▸ **Material for the task**:
· · · · · · ·

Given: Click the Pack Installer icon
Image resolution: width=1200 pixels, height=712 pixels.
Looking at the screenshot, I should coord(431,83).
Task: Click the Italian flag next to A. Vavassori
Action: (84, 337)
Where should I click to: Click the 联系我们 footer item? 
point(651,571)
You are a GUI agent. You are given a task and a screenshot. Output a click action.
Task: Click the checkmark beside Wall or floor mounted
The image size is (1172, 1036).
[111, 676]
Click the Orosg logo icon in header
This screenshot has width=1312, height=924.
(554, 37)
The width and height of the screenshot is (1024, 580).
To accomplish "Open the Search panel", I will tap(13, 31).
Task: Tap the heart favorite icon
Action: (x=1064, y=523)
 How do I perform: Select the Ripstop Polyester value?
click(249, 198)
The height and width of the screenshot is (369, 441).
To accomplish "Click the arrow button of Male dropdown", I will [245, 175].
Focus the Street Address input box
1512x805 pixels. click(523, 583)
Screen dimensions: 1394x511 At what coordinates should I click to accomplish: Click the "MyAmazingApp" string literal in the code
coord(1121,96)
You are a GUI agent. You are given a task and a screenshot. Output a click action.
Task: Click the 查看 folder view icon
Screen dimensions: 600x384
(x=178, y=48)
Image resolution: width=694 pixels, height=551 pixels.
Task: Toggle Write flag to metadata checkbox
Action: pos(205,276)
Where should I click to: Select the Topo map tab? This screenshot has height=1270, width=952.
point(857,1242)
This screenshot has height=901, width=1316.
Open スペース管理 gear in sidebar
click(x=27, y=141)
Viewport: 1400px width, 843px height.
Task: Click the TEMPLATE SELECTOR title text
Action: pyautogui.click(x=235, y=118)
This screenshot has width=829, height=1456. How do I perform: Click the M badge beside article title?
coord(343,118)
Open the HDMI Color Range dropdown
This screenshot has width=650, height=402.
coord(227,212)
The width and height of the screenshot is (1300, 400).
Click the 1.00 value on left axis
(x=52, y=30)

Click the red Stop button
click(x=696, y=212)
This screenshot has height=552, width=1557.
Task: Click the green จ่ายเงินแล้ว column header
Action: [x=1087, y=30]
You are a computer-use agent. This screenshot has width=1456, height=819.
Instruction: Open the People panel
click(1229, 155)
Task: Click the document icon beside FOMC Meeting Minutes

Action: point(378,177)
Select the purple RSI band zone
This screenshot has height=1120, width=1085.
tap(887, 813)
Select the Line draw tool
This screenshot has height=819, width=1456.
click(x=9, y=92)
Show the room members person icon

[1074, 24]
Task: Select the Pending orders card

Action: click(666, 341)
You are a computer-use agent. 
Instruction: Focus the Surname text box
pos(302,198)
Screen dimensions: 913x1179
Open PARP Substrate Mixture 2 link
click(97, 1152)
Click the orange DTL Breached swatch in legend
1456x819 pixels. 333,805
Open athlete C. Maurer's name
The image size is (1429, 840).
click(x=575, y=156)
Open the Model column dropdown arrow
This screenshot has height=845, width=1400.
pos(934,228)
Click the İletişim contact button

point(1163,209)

· · · · · · ·

▸ **To be done**: Please copy out all of the material above word for word, line by line.

▸ **Finished task**:
Given: Click the Pack Installer icon
Image resolution: width=1200 pixels, height=712 pixels.
Looking at the screenshot, I should coord(431,83).
Task: Click the Italian flag next to A. Vavassori
Action: (84, 337)
Where should I click to: Click the 联系我们 footer item? 
point(651,571)
You are a GUI agent. You are given a task and a screenshot. Output a click action.
Task: Click the checkmark beside Wall or floor mounted
The image size is (1172, 1036).
[111, 676]
Click the Orosg logo icon in header
This screenshot has width=1312, height=924.
(554, 37)
The width and height of the screenshot is (1024, 580).
To accomplish "Open the Search panel", I will tap(13, 31).
Task: Tap the heart favorite icon
Action: (x=1064, y=523)
 How do I perform: Select the Ripstop Polyester value?
click(249, 198)
The height and width of the screenshot is (369, 441).
To accomplish "Click the arrow button of Male dropdown", I will [245, 175].
Focus the Street Address input box
1512x805 pixels. click(523, 583)
Screen dimensions: 1394x511 At what coordinates should I click to accomplish: Click the "MyAmazingApp" string literal in the code
coord(1121,96)
You are a GUI agent. You are given a task and a screenshot. Output a click action.
Task: Click the 查看 folder view icon
Screen dimensions: 600x384
(x=178, y=48)
Image resolution: width=694 pixels, height=551 pixels.
Task: Toggle Write flag to metadata checkbox
Action: pos(205,276)
Where should I click to: Select the Topo map tab? This screenshot has height=1270, width=952.
point(857,1242)
This screenshot has height=901, width=1316.
Open スペース管理 gear in sidebar
click(x=27, y=141)
Viewport: 1400px width, 843px height.
Task: Click the TEMPLATE SELECTOR title text
Action: pyautogui.click(x=235, y=118)
This screenshot has width=829, height=1456. How do I perform: Click the M badge beside article title?
coord(343,118)
Open the HDMI Color Range dropdown
This screenshot has width=650, height=402.
coord(227,212)
The width and height of the screenshot is (1300, 400).
Click the 1.00 value on left axis
(x=52, y=30)

Click the red Stop button
click(x=696, y=212)
This screenshot has height=552, width=1557.
Task: Click the green จ่ายเงินแล้ว column header
Action: [x=1087, y=30]
You are a computer-use agent. This screenshot has width=1456, height=819.
Instruction: Open the People panel
click(1229, 155)
Task: Click the document icon beside FOMC Meeting Minutes

Action: point(378,177)
Select the purple RSI band zone
This screenshot has height=1120, width=1085.
tap(887, 813)
Select the Line draw tool
This screenshot has height=819, width=1456.
click(x=9, y=92)
Show the room members person icon

[1074, 24]
Task: Select the Pending orders card

Action: click(666, 341)
You are a computer-use agent. 
Instruction: Focus the Surname text box
pos(302,198)
Screen dimensions: 913x1179
Open PARP Substrate Mixture 2 link
click(97, 1152)
Click the orange DTL Breached swatch in legend
1456x819 pixels. 333,805
Open athlete C. Maurer's name
The image size is (1429, 840).
click(x=575, y=156)
Open the Model column dropdown arrow
This screenshot has height=845, width=1400.
pos(934,228)
Click the İletişim contact button

point(1163,209)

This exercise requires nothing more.